Name
Zeus, Zbot
Detection names
Sophos Mal/Zbot-CX, Mal/Zbot-DY, Troj/Zbot-AZB
Kaspersky Trojan-Spy.Win32.Zbot.cegt, Trojan-Spy.Win32.Zbot.blbs, Trojan-Spy.Win32.Zbot.cgmi
Avira TR/Spy.182784.39, TR/PSW.Zbot.Y.1789, TR/Spy.ZBot.VG
McAfee PWS-Zbot.gen.hb, Generic BackDoor.sw
Trend Micro TSPY_ZBOT.BUS, TSPY_ZBOT.QRE, TROJ_SPNR.15KK11
Microsoft PWS:Win32/Zbot.gen!Y, PWS:Win32/Zbot
Symantec Trojan.Gen, Trojan.Zbot, Infostealer.Banker.C
Affected OS or software
Microsoft Windows
Basic description
Zeus (also known as Zbot) is a widespread Trojan whose primary purpose is to steal information, usually financial data such as credentials for online banking. Zeus is also the name of the toolkit used to create these information stealing Trojans. The kit can be purchased on underground forums, enabling less technically able criminals to take advantage of the capabilities of Zeus.
Related links
Naked Security blog articles on Zeus
Sophos technical paper: What is Zeus?
Defending against the threat
Initial delivery of a Zeus based attack is often done by email, using social engineering techniques to encourage recipients to open the email. Training to encourage users to be suspicious of unsolicited emails can help reduce the success of this tactic. Zeus operates primarily on the endpoint, monitoring data for information to steal. So good endpoint security is a key defense to have in place.
Patches
None
Sophos technologies
Sophos Email Security and Control
Sophos Endpoint Protection
Technical description
Zeus is a malware construction kit used by prospective criminals to create their own customized version of the Zeus malware. As such the behavior of Zeus can vary greatly from version to version. Each copy of Zeus carries with it configuration information telling it where it can obtain updates, where to send stolen data and how to communicate with its controlling botnet.

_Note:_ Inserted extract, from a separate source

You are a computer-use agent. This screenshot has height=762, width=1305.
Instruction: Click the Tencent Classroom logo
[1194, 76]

Typically Zeus monitors the user's web browsing, observing which sites they visit and taking action only when they visit a specified target such as an online banking site. In addition to monitoring the login credentials used to gain access, Zeus can place additional fields in the login form, asking the user for data needed by the criminal such as ATM PIN or social security number. Zeus may also attempt to bypass two-factor authentication mechanisms by harvesting transaction authentication numbers (TANs) as the user enters them. Zeus can also search for data stored on the user's hard disk such as browser cookies and passwords stored by FTP software. Any webmaster passwords stolen in this manner can be used to compromise websites for future attacks.

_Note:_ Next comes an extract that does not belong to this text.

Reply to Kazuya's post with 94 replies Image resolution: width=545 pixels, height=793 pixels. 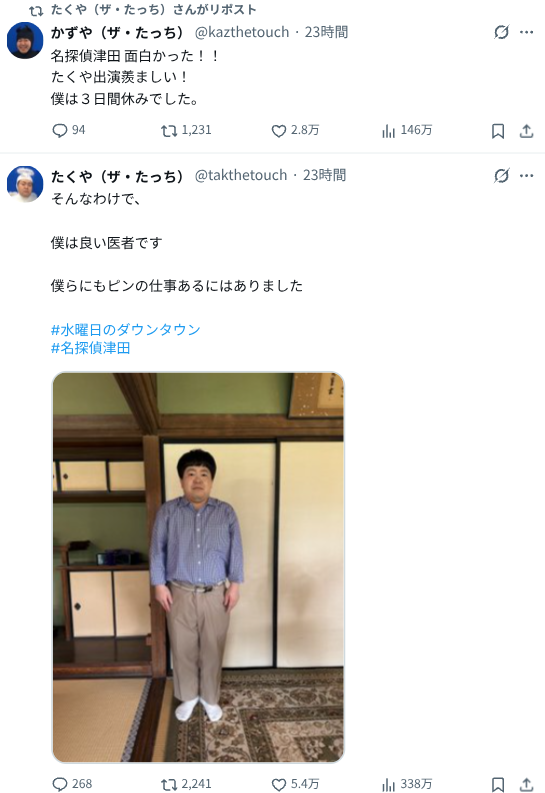point(69,130)
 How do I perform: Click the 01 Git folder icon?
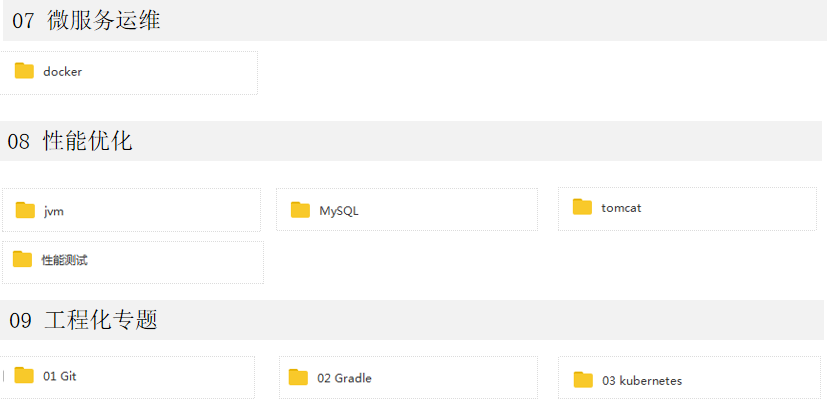[24, 376]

Once it is active on a computer Zeus joins a botnet to receive commands controlling its activity. These include commands to update itself, download and execute other malware and trigger the data theft components.

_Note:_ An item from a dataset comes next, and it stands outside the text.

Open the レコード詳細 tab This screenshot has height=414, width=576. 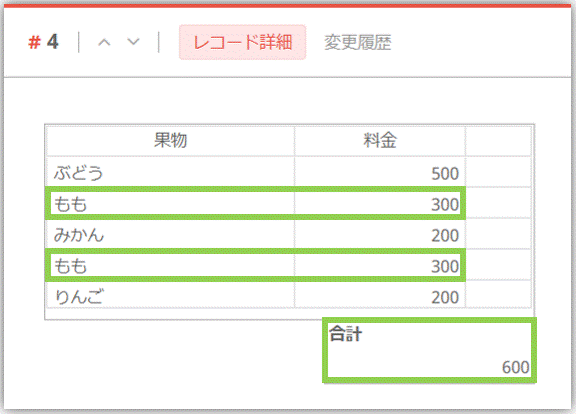242,42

Zeus can be installed in a number of different locations, depending on the version and the configuration used to build it. Older versions commonly use names such as ntos.exe or sdra64.exe and added files to the Windows system folder, but the latest versions use randomized names and store files in the user's Application Data area. Once installed Zeus will maintain a memory resident process and hook a number of APIs, enabling it to inject itself into new processes and steal data.
Zeus will typically add a registry entry to ensure that it is run each time the user logs on, for example:
HKCU\Software\Microsoft\Windows\CurrentVersion\Run
Zeus will monitor this registry entry and recreate it if it is deleted.